Anyone who has gone through it knows that living in a hotel with a newborn while waiting for ICPC approval is excruciating. We filled the days with a visit to a local pediatrician, introducing our older son (still an infant himself) to his new brother, meeting James’s birth grand parents, and with me learning to juggle breast feeding two babies. Several days after bringing James home, while we were getting up in the morning and getting organized for another day of waiting for ICPC approval, the phone rang. My husband and I both jumped for the phone assuming it was our social worker calling to tell us we had received approval to go home. We were not so lucky.

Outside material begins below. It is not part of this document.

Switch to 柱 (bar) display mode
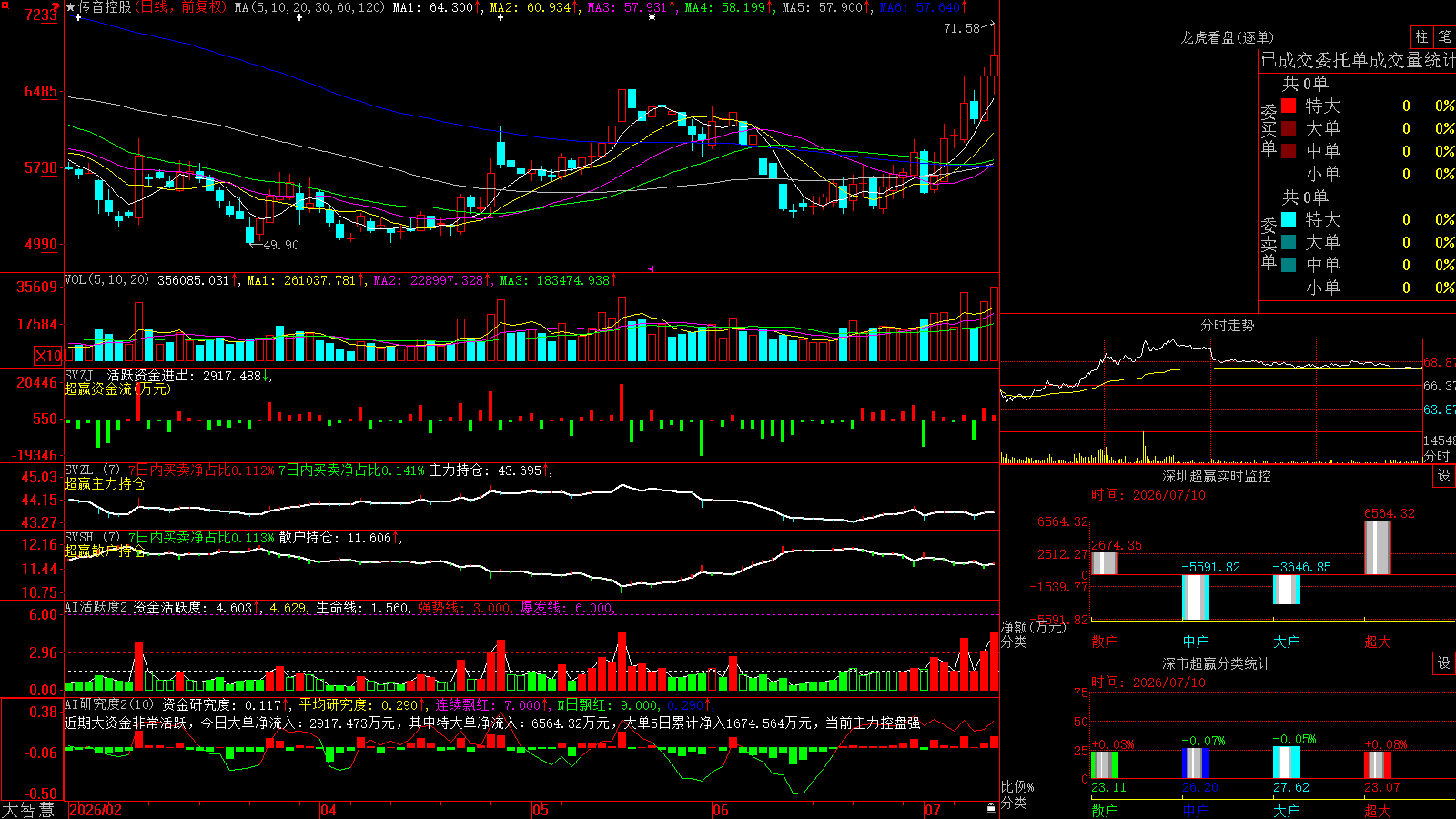1456x819 pixels. point(1421,36)
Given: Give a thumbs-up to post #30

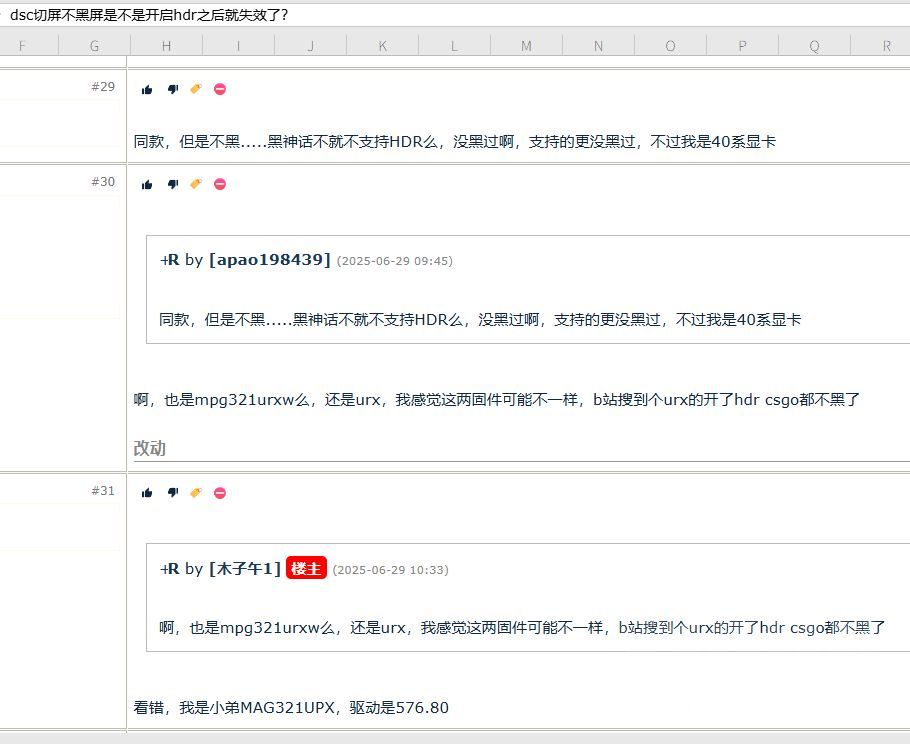Looking at the screenshot, I should point(146,184).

She was instead calling to say that James’s birth mother had changed her mind and chosen to parent. She wanted James. His birth father still supported the adoption plan but wanted to support the mother of his son. He thus advised our adoption agency that he too was choosing to parent.
Devastated and frightened, we spoke with the attorney from our adoption agency to review our legal options. The good news was that the laws of the state governing our adoption were very favorable to adoptive parents. Some states automatically return a baby to its birth mother or father when she/he chooses to parent and the adoptive parents face an uphill battle to regain custody and adopt the baby. It was the reverse for us. If we chose to fight to keep James, his birth parents were facing an uphill battle to prove that they would provide a safe and loving home for James.
After talking about it with our attorney and our social worker, and having a long heart to heart conversation, my husband and I agreed that we wanted to honor James’s birth mother’s decision. Although we were heartbroken beyond measure, we knew in our hearts that this was what was best for James. I packed up a small bag of things that James liked and that would smell familiar to him. I breast fed him one last time and told him how much we loved him and that he would always be a part of my heart. Crying, I tucked him into his car seat and my husband handed the bag and the car seat to our social worker. She too was crying.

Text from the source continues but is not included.